Caution is in order whenever silver’s 50dma manages to charge more than
6% above its 200dma.
So,
from a Silver 50/200 MACD perspective, silver investors and speculators want
to wait to add new long positions until the Silver 50/200 MACD trades under
0%, preferably down to the -1% to -3% range indicating relatively low silver
prices. And after the ensuing silver upleg
runs, the gunslinging speculators ought to prepare
to sell once this indicator moves above 6% or so.
The
Silver 50/200 MACD is a simple indicator that yields simple rules, but it is
very useful as it helps filter out our own dangerous human emotions in favor of pure technical math. When silver is
undervalued relative to its key moving averages, odds are a good time to buy
is at hand. When silver grows overvalued relative to its key moving
averages, it is probably a good time to think about selling.
My
only caveat about using this tool in your own trades it to remind you to
please realize that the silver bull market remains young and we really
don’t have a lot of data yet. Blossoming well after the gold bull
launched, the silver bull’s two-year anniversary won’t even be
upon us yet until Thanksgiving time, so please remember that the Silver
50/200 MACD is applied to less than two years of bull-market data here.

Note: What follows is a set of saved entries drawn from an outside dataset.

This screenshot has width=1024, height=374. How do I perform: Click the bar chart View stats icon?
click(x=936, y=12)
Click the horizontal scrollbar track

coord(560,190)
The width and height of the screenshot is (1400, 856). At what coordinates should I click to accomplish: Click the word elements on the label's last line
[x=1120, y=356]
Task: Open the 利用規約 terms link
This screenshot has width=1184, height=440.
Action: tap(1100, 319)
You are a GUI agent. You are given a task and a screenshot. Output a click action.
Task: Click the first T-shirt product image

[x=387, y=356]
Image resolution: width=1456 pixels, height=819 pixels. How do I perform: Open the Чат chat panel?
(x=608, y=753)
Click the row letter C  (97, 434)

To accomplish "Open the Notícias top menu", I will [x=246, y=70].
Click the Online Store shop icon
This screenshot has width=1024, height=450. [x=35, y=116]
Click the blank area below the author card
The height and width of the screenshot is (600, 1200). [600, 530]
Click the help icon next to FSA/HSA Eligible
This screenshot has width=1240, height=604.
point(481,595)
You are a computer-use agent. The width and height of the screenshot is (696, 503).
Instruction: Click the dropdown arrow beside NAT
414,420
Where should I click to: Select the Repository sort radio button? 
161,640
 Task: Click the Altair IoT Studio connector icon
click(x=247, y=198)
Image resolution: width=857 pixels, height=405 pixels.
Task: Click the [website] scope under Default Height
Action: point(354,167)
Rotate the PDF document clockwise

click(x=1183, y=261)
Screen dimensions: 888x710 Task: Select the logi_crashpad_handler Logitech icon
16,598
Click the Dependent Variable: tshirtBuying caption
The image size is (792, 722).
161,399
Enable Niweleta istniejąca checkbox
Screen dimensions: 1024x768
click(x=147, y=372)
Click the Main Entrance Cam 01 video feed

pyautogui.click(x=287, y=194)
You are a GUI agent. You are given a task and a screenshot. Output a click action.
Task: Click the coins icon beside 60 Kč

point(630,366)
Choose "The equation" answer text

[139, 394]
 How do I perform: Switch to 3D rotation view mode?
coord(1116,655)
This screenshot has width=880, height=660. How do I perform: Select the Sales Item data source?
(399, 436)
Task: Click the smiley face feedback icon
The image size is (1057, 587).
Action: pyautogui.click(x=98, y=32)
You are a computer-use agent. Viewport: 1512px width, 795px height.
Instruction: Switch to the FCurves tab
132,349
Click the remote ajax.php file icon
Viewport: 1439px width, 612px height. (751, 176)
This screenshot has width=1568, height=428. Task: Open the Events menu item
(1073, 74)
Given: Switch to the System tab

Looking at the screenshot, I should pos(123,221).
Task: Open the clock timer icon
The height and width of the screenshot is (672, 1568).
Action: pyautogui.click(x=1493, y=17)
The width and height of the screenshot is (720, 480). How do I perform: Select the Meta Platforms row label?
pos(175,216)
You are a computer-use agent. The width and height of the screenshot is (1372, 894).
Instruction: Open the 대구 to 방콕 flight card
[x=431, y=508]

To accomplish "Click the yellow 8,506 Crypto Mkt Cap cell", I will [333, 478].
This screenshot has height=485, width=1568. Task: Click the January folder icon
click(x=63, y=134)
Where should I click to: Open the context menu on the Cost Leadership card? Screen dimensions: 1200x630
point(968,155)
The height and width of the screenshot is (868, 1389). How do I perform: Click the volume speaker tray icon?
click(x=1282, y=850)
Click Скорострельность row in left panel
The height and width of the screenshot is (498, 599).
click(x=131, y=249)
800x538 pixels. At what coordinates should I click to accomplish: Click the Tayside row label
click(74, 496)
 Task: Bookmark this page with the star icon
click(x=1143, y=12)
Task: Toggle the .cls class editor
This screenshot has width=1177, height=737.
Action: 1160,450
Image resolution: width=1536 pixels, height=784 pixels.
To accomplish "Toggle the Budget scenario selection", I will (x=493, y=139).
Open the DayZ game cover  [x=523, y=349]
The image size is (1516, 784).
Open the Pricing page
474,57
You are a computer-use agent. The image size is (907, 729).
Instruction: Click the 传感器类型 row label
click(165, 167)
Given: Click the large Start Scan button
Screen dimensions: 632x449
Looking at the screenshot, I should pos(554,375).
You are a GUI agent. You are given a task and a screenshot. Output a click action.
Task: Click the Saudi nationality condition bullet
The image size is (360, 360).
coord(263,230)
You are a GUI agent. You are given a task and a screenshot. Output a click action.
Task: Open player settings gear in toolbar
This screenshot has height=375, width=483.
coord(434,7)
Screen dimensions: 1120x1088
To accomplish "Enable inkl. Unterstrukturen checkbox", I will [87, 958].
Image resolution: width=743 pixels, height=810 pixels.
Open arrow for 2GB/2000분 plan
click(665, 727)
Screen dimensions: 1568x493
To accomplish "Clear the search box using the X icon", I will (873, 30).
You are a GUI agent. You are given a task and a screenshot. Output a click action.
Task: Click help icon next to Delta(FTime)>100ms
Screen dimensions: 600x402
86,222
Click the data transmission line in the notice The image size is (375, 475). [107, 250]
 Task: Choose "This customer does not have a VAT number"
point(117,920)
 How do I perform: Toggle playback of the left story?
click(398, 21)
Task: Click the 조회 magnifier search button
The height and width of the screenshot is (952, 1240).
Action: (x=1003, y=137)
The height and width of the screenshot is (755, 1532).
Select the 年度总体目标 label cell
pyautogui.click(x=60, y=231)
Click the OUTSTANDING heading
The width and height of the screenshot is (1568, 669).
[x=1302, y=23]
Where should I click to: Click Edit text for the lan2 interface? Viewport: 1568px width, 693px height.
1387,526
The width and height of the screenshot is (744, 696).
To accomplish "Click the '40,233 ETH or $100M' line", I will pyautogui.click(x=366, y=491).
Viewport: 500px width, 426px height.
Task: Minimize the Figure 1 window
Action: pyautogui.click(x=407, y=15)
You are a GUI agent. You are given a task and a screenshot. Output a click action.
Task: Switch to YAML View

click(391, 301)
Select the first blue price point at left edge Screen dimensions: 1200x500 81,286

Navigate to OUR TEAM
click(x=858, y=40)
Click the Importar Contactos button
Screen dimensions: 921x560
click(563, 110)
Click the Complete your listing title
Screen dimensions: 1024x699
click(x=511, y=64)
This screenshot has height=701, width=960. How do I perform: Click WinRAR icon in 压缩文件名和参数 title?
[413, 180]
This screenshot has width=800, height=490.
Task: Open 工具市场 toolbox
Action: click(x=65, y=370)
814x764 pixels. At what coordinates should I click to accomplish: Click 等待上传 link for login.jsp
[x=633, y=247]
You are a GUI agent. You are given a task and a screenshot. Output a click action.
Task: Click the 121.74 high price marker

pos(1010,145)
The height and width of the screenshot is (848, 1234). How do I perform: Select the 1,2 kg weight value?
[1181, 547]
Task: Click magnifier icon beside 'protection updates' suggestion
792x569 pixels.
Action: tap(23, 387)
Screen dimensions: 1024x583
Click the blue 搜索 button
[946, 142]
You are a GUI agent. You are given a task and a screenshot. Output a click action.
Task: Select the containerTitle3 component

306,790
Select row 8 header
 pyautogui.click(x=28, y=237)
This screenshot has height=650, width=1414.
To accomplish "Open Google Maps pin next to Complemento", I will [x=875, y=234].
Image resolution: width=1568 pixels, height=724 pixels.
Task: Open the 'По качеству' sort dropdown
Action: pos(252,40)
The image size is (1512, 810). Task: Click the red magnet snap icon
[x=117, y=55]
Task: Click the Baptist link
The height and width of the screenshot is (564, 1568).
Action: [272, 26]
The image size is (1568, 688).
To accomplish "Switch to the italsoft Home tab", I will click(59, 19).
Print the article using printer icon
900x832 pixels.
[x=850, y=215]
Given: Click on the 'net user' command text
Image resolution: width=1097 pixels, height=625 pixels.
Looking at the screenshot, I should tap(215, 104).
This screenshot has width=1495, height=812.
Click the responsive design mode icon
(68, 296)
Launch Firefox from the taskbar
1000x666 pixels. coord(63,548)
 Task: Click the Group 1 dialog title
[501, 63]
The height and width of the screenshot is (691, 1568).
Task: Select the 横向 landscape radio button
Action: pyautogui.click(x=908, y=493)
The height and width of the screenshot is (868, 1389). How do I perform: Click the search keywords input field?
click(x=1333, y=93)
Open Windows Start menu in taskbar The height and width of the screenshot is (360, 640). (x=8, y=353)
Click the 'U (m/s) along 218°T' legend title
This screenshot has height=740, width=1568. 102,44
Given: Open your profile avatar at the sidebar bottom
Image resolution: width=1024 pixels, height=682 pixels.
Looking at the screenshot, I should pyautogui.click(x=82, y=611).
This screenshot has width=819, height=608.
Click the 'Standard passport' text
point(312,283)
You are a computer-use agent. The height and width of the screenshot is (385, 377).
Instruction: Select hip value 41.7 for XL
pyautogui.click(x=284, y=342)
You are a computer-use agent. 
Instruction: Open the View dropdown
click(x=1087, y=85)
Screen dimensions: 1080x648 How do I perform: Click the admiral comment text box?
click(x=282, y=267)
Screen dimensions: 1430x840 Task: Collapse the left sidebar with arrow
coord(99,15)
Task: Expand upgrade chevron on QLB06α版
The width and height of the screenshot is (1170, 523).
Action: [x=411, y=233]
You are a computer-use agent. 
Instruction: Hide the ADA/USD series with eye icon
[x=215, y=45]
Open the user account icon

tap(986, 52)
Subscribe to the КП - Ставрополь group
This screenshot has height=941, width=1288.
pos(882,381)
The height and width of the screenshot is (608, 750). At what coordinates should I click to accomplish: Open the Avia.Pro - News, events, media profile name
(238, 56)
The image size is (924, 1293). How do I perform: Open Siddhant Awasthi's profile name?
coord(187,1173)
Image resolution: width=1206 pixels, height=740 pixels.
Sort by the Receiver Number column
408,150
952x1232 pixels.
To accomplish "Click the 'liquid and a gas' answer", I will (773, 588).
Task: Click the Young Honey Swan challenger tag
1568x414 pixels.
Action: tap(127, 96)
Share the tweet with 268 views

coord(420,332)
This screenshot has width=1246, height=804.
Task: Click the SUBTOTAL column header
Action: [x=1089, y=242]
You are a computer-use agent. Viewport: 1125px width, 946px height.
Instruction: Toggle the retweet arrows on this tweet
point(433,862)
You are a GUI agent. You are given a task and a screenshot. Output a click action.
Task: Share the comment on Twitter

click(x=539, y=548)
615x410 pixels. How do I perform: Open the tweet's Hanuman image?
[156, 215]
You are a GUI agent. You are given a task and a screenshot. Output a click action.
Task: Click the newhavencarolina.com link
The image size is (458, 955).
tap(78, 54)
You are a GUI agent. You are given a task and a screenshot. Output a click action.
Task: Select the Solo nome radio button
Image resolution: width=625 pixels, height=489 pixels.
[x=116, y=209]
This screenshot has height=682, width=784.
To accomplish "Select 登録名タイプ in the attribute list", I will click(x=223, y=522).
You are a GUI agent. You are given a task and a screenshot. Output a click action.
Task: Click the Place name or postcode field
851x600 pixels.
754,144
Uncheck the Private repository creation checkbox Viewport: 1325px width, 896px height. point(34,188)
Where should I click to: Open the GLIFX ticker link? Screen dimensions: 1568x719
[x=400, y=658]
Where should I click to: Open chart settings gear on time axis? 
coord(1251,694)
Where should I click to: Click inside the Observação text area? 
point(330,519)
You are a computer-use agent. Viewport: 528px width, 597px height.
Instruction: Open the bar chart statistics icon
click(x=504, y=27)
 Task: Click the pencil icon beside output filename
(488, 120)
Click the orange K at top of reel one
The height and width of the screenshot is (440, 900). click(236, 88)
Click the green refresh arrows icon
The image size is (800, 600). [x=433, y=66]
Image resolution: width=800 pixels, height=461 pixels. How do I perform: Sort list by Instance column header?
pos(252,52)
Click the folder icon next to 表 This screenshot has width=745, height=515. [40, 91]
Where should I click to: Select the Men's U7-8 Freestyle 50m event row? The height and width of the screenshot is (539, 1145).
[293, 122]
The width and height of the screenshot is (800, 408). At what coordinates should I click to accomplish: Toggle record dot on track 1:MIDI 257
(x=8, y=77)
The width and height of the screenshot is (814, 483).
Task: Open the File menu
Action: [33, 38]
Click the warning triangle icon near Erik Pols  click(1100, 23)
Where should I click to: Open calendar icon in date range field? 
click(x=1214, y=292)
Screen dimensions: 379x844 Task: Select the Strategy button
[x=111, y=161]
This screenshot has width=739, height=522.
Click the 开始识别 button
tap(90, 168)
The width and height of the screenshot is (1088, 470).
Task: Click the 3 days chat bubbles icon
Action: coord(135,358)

Nevertheless though, even in its short lifespan so far the Silver 50/200 MACD
looks like a useful technical tool for speculators to consider when making
timing decisions on silver entries and exits.
Finally,
it is interesting to note that the Silver 50/200 MACD today, at around 6% or
so, is on the high side of its recent historical range. While I love
silver stocks and am looking forward to buying on relative weakness, current
conditions based on this indicator certainly do not suggest that now
is an ideal time to buy. On the contrary, stop-losses should be tight
and caution in order as silver may need to consolidate after its awesome upleg of last quarter.
Our
second gold technical tool applied to silver is based on the Relative HUI
concept, which I explained in depth in my “Trading the Relative
HUI” essay. It involves taking a price and
dividing it directly by its own 200dma. The resulting quotient shows
where the price is trading relative to its own 200dma at any given time and
also eliminates chart and price skew.
Ideally
I would like to see this 200dma relativity idea applied to a pure
silver-stock index, but unfortunately I am not aware of a suitable
candidate. To the best of my knowledge there really aren’t any
popular and respected mainstream indices that focus exclusively on silver
stocks alone. Several research boutiques are developing proprietary
silver-stock indices that are promising, but unfortunately for now silver
stocks really don’t have their very own index to call home.
As
such, we applied 200dma relativity to the silver price directly for our next
chart. If a silver-stock index rises to widespread acceptance in the
coming years, which I suspect will happen, we will shift this indicator away
from silver itself and use the silver-stock index.
Incidentally
we did run these charts on most of the elite silver stocks individually
this week as well, but the various single-stock charts were really volatile
and different enough that it was evident a true silver-stock index is really
necessary to complete this analysis. For now though, behold Relative Silver!
Trading
on the Relative Silver indicator is a lot like trading on the Silver 50/200
MACD. The beauty of this simple math is that it removes chart and price
skew and gives us a hard comparison of the silver price to its 200dma over
time. A 1.00 reading indicates that silver is currently trading at
its 200dma, while a greater than 1.00 reading indicates that silver is
forging above its 200dma. A sub-1.00 reading, of course, indicates that
silver is trading under its 200dma.
Once
again the bottom of this chart yields our buy-side technical entry
signals. Generally silver gets interesting as it heads below its 200dma
at 1.00, but really strong buys seem to occur at a Relative Silver 0.95
range, when silver is trading at 95% of its 200dma. Investors and
speculators buying anytime in this silver bull to date when Relative Silver
headed under 0.95 were soon richly rewarded as exciting new silver uplegs exploded higher.
On the
sell-signal side of this technical equation, so far a Relative Silver reading
above 1.10 has warranted caution and the raising of stops if not outright
selling. Each time the price of silver managed to trade above its
200dma by 10% or more, its current upleg seemed to
be running out of steam and limping along on borrowed time.
So,
according to Relative Silver, silver investors and speculators ought to be
throwing long when this indicator heads down around 0.95 or so. The
speculators then should consider preparing to get out of Dodge when Relative
Silver heads above 1.10 or so. Once again this simple technical tool
yields simple and consistent technical guidelines to help investors and
speculators decide on tactical execution timing within a strategic bull
market.
Provocatively,
at around 1.04 today, Relative Silver at the moment is roughly midway between
its strong buy levels at 0.95 and its raise-stop levels above 1.10.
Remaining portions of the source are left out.